Hertility began life as a clinical trial, and now 50,000 women and children have gone through their health assessments. This research - and the data it creates - “is so powerful, to better inform about general population trends. We tend to see only published papers that revolve around people with a known diagnosis and a few controls, whereas we have a huge control database for all different ages.” Nor does this research sit behind paywalled academic journals: Helen tells me Hertility is eager to share their research with those that made it possible, publishing reports - like this one - in language all can understand. They have also recently published the Black Women’s Health Initiative to spotlight the racial inequalities in healthcare.

Hertility’s central offering is an at-home hormone and fertility test. There are four stages to the test: a 30 question online assessment, a personalised hormone panel; an at-home blood collection kit; and, finally, a Doctor written report explaining your results. This is where 44% of women receive results that are indicative of a diagnosis. Amongst other services, they will soon offer their ‘Menopause Monit-HER Test’ which is also done from home. As Helen tells me, this is a particularly crucial area for Hertility to privately plug the gaps public health fails to cover: there is five times more research into erectile dysfunction - which affects 19% of men - than into Premenstrual Syndrome, which affects 90% of women. These aren’t nice-to-haves, but crucial tools to empower women to understand their bodies. 

Hertility’s momentum demonstrates that private health companies are a highly necessary part of the ecosystem. But how can their products and services reach everyone; especially those who can’t afford them? Helen explains it’s through companies, suggesting “I think reproductive health benefits are to 2023 what mental health benefits were to 2013”. It’s a given, in other words, that this is an area that companies recognise they need to provide support for. She explains that workplaces need to be aware of and anticipate the hormonal changes that women face: whether it's general menstrual health, preconception, the fertility journey, postnatal health to perimenopause and menopause. 

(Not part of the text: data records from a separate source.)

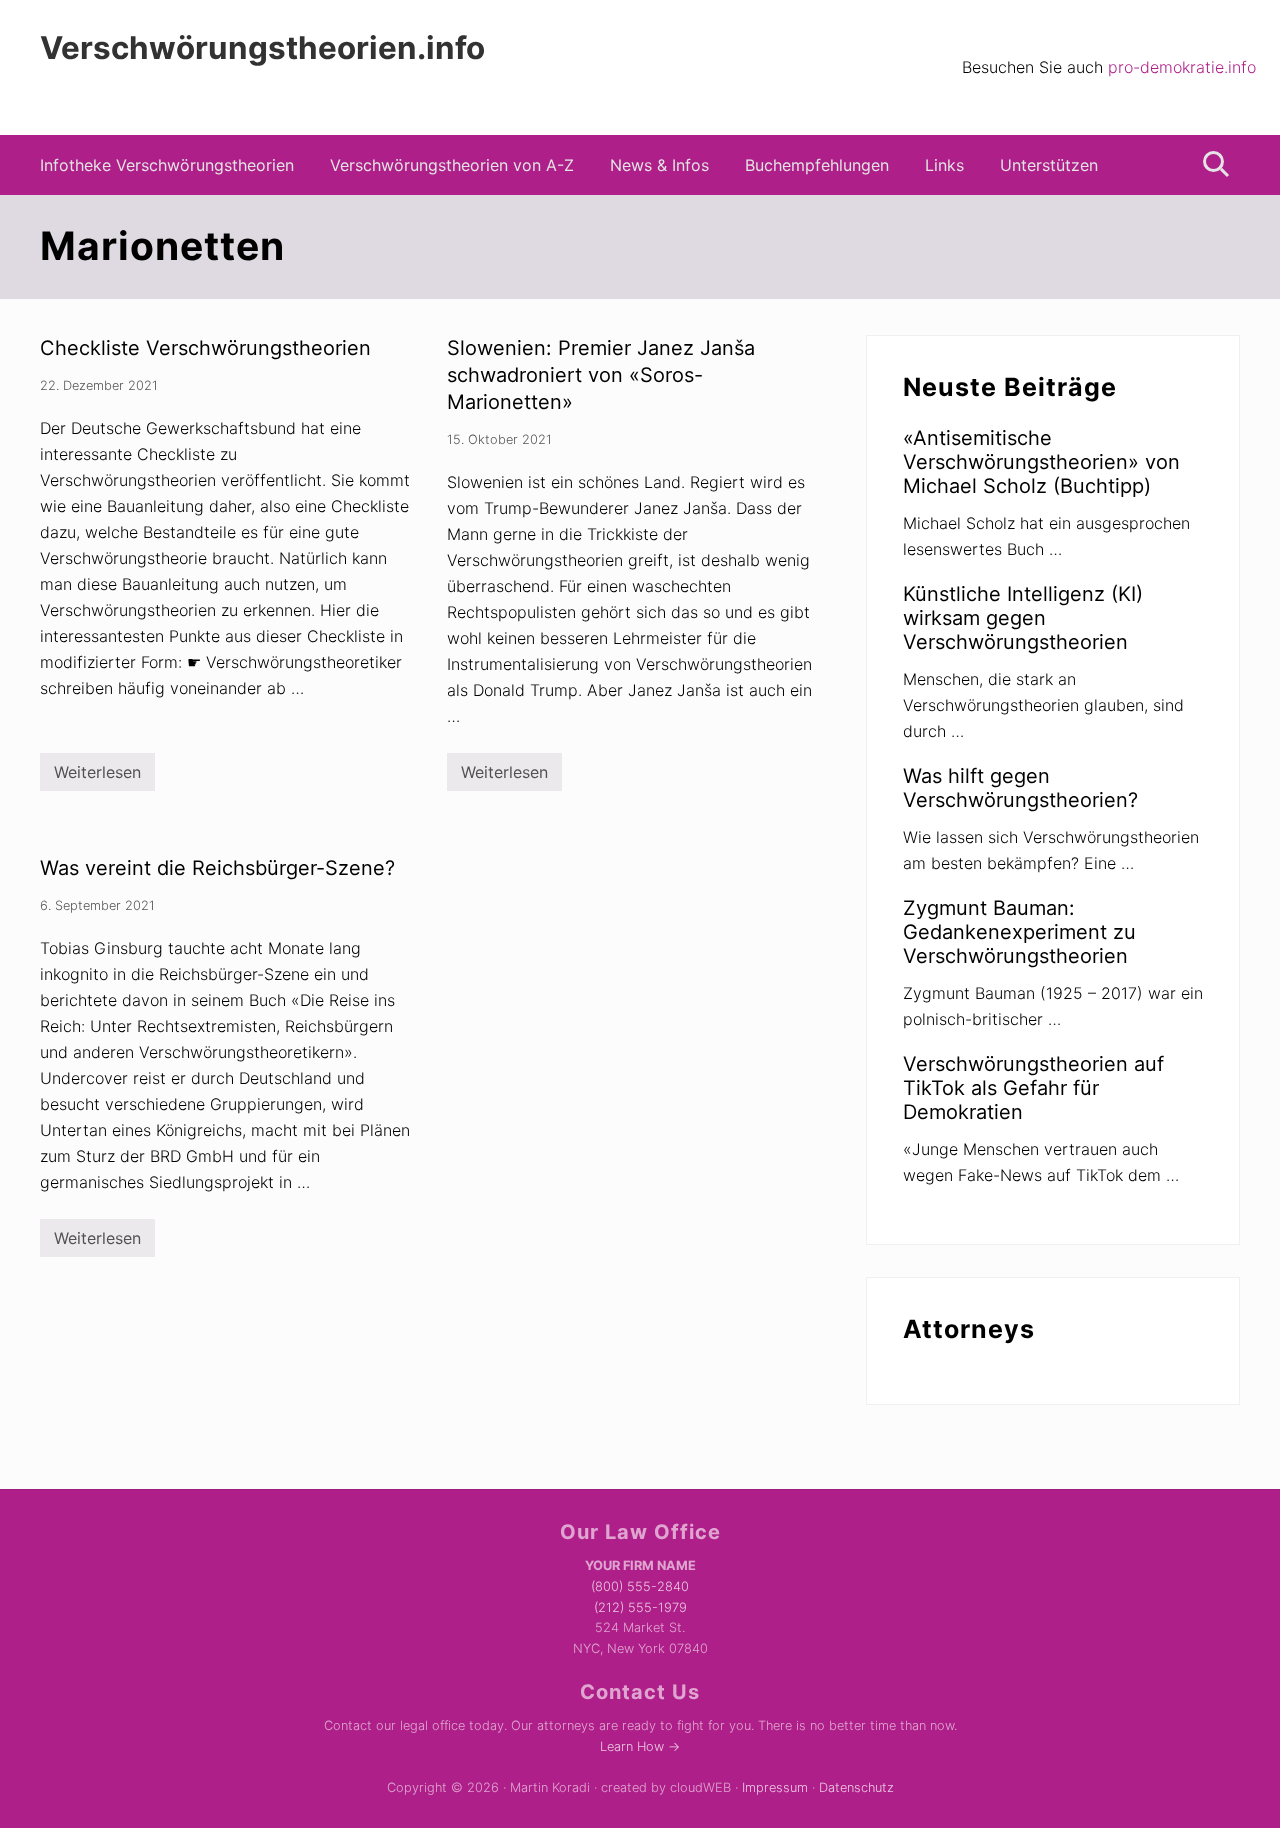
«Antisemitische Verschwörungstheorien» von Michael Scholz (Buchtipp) (1041, 462)
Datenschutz (856, 1787)
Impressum (775, 1787)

“We need to address what we call the elephant in the womb, which is the fact that women have a fundamental desire to have children and will inevitably question their fertility and reproductive health and the fact that we menstruate every single month, and that one in three women will have a reproductive condition”. 

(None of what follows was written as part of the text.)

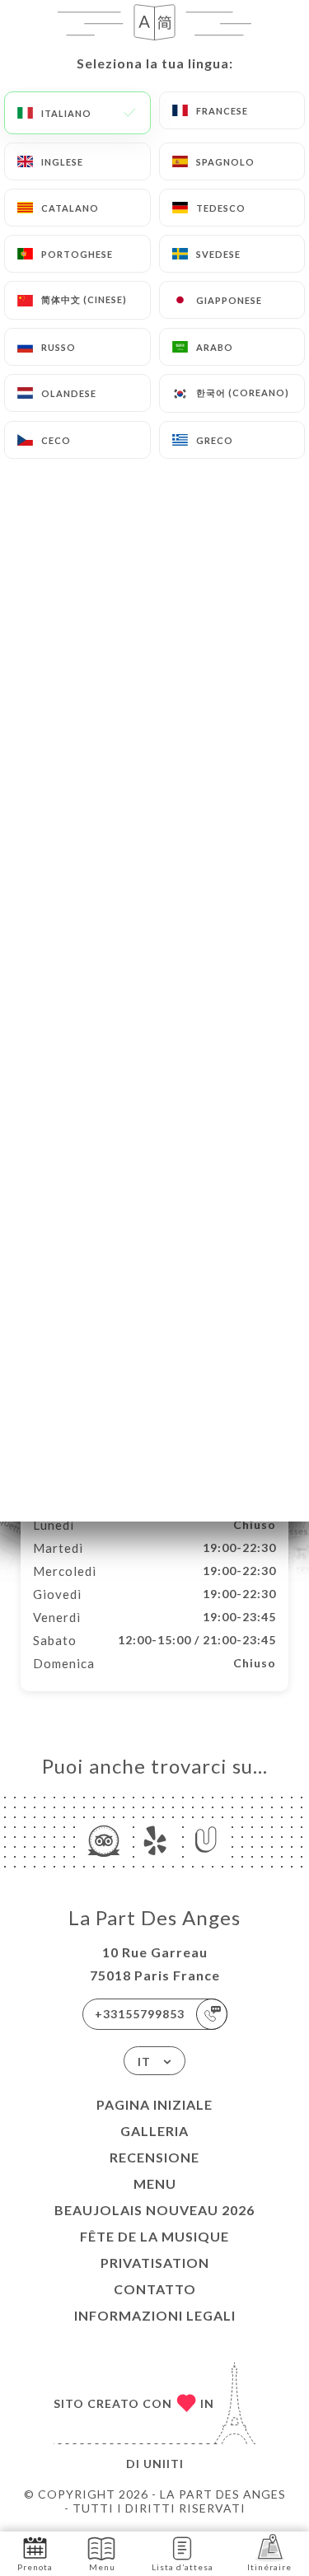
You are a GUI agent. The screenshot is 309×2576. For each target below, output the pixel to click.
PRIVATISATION (155, 2262)
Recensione (154, 2157)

Hertility therefore partners with companies to address these issues. Channel 4 is one of their more high profile partners, with the broadcaster now offering reproductive health and hormone testing to its employees. I saw Helen chair a panel at London Tech Week with the Channel 4 CEO, Dr Alex Mahon and Dame Vivian Hunt of UnitedHealth Group. They candidly discussed how the absence of investment into women's health directly leads to companies struggling with performance. There was an unfortunate irony in that a noticeable number of men left the room as they began their talk. 

As with other health startups like ZOE Health who build a community through their research and products, Hertility launched ‘the Mother of all crowdfunds’ earlier this year to offer this community to invest in the future of their company. Not only did they reach 203% of their target, but Helen tells me they recorded the highest ever proportion of female angel investors from any Crowdcube campaign. Helen is an impressive advocate for female founders and female investors, making abundantly clear to me just how nonsensical the unequal distribution of equity is. She was highlighted in a recent Beahurst report discussing this.  

We finish by looking forwards, where Helen explains Hertility’s ambition is to be the home of women’s health. “As a woman your reproductive health and your overall health are inextricably linked: we are driven by our hormones. These are powerful chemicals that dictate our mood, weight, skin, hair, appetite, metabolism, sleep. There's literally no element of our life that isn't controlled by our hormones”.